── Given data

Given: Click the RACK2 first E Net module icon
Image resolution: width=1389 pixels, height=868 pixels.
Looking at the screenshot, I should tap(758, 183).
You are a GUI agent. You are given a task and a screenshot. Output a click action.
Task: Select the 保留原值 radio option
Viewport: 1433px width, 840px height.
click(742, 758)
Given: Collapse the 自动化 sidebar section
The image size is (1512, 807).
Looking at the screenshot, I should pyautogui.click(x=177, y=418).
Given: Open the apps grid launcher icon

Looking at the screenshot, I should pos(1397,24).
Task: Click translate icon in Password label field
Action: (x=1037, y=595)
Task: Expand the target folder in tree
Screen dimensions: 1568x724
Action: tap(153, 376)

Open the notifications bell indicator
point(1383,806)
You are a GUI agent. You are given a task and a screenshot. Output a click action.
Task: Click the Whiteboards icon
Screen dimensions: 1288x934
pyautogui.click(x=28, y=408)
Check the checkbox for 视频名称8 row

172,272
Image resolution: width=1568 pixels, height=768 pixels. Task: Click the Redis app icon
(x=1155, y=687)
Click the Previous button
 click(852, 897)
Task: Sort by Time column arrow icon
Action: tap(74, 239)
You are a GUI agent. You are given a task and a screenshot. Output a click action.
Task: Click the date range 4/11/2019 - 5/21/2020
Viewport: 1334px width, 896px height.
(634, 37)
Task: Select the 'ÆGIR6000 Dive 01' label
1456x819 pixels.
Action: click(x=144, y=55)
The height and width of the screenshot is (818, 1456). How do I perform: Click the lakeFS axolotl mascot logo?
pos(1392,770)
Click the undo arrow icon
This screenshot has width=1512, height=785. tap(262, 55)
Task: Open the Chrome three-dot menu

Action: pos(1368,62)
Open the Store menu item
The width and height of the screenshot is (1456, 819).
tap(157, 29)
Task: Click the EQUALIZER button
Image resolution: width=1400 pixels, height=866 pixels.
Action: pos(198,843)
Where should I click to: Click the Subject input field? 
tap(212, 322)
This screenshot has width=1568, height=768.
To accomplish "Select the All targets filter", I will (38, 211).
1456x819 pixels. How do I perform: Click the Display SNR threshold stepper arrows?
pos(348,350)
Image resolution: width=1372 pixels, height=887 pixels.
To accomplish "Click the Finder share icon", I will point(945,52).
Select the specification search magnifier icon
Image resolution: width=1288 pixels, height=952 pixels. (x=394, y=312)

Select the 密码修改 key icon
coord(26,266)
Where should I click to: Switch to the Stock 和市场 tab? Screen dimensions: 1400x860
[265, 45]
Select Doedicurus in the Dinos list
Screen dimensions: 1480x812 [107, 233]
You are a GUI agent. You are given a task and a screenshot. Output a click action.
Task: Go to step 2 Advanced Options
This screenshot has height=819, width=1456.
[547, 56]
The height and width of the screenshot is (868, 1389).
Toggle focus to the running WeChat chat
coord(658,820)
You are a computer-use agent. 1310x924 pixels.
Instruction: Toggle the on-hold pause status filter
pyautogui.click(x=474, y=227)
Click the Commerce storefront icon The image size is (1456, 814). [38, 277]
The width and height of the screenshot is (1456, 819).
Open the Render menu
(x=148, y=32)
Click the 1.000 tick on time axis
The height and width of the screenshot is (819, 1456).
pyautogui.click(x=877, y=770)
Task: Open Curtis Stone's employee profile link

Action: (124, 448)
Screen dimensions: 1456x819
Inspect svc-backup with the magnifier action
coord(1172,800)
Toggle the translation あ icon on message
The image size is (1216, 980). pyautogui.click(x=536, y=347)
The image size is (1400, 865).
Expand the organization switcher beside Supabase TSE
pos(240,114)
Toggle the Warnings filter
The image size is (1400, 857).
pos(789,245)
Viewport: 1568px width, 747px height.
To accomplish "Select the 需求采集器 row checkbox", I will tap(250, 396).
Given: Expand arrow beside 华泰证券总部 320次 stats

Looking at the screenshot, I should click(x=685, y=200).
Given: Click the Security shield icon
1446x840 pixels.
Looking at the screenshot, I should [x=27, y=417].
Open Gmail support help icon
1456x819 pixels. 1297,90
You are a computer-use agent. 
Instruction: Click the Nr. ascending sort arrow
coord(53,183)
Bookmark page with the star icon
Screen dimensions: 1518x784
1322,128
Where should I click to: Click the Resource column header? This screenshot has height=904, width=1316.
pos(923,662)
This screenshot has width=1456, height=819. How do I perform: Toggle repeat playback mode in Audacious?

────

**Task directions:** The lines to copy are those above that contain the string "computer".

**Exercise solution:**
You are a computer-use agent. 1310x924 pixels.
You are a computer-use agent. 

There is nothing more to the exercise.